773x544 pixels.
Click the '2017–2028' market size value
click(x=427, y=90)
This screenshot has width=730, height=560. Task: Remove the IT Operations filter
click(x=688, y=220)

Your task
Write out the entries above word for word, keeping every line in its original order.

Solution for this problem
773x544 pixels.
Click the '2017–2028' market size value
click(x=427, y=90)
This screenshot has width=730, height=560. Task: Remove the IT Operations filter
click(x=688, y=220)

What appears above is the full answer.